### Okunacak Bölüm:
----------

Bu pankartlar miting alanındaki polislerce apar topar toplanmış, basından takip edebildiğimiz kadarıyla bu pankartları açanlar da hemen gözaltına alınmışlardı. Gerek AKP’li siyasiler, gerekse de AKP’nin tüm yandaş medyası bağırmaya başladı, bunlar haindi, Türkiye’nin kötülüğünü isteyen yalancılardı, bunlara itibar edilmemeliydi v.s. Yandaş Akit Gazetesi kocaman manşet atmıştı; “İsrail ile ticaret koca bir yalan” diyerek. Ancak çok enteresandır ki bu manşet 8 Nisan 2024’de atılmasına rağmen AKP hükümeti İsrail ile ticareti kısıtlama kararını haberden 1 gün sonra, 9 Nisan tarihinde alarak bu yandaş gazeteyi adeta çamura gömmüştü! Yandaşın ‘yalancı mumu’ ancak 1 gün dayanabilmişti, yalanlayan ise bizzat yalakalığını yaptığı AKP hükümetinin ta kendisiydi.

----------

### Bir dizi satır:
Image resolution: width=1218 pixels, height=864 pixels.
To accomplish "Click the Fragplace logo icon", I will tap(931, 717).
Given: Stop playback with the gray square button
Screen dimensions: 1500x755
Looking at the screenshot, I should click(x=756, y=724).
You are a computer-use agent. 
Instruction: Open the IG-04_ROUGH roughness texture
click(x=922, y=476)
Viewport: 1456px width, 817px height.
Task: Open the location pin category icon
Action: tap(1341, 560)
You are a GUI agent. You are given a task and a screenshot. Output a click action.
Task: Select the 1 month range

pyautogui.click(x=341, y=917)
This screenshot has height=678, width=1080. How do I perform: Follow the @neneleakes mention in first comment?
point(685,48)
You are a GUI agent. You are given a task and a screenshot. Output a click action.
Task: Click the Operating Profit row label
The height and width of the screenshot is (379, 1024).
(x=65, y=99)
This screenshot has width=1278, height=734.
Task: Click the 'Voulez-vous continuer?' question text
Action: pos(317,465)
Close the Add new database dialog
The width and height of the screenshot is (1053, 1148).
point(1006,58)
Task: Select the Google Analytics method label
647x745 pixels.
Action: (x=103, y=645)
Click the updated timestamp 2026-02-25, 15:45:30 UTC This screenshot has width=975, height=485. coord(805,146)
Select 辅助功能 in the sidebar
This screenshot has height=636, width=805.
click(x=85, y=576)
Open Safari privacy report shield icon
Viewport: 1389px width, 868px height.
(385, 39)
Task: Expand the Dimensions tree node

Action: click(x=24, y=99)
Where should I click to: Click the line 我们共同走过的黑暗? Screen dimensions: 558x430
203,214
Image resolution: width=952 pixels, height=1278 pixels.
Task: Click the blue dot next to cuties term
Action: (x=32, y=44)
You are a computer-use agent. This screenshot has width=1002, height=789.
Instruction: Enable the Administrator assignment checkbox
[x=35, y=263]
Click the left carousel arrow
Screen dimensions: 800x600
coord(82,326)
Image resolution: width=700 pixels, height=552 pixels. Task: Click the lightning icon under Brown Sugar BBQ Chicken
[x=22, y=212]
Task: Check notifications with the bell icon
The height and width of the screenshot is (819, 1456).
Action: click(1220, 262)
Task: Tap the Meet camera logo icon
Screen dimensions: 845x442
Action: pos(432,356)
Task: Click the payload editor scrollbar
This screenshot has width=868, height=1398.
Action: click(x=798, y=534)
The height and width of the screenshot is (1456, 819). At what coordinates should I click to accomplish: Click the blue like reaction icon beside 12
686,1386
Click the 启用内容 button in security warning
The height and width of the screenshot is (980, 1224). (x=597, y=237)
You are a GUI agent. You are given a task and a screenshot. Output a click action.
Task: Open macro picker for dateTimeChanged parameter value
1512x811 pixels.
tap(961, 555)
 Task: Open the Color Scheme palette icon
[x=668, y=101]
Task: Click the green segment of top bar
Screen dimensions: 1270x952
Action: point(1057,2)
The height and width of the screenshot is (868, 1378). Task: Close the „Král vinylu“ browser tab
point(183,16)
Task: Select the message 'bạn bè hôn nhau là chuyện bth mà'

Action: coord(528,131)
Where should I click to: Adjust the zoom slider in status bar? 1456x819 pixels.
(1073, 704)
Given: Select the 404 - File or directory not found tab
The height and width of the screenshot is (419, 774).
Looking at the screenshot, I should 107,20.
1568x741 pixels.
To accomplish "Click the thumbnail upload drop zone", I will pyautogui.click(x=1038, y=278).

----------

### Alıştırma Yönergeleri:
[a] Okunacak bölümde "Bu pankartlar miting" ile "hükümetinin ta kendisiydi." arasındaki kısmı, bu iki ifade de dahil olmak üzere harfi harfine yazıya geçirin.
[b] Okunacak bölüme göre AKP'li siyasilerin ve yandaş medyanın pankartları açanlar hakkında söylediği her şeyi sıralayın.
Satırlar, okunacak bölümden ayrı bir malzemedir.

### Cevaplar:
[a]
Bu pankartlar miting alanındaki polislerce apar topar toplanmış, basından takip edebildiğimiz kadarıyla bu pankartları açanlar da hemen gözaltına alınmışlardı. Gerek AKP’li siyasiler, gerekse de AKP’nin tüm yandaş medyası bağırmaya başladı, bunlar haindi, Türkiye’nin kötülüğünü isteyen yalancılardı, bunlara itibar edilmemeliydi v.s. Yandaş Akit Gazetesi kocaman manşet atmıştı; “İsrail ile ticaret koca bir yalan” diyerek. Ancak çok enteresandır ki bu manşet 8 Nisan 2024’de atılmasına rağmen AKP hükümeti İsrail ile ticareti kısıtlama kararını haberden 1 gün sonra, 9 Nisan tarihinde alarak bu yandaş gazeteyi adeta çamura gömmüştü! Yandaşın ‘yalancı mumu’ ancak 1 gün dayanabilmişti, yalanlayan ise bizzat yalakalığını yaptığı AKP hükümetinin ta kendisiydi.

[b]
- Bunlar haindi.
- Türkiye'nin kötülüğünü isteyen yalancılardı.
- Bunlara itibar edilmemeliydi.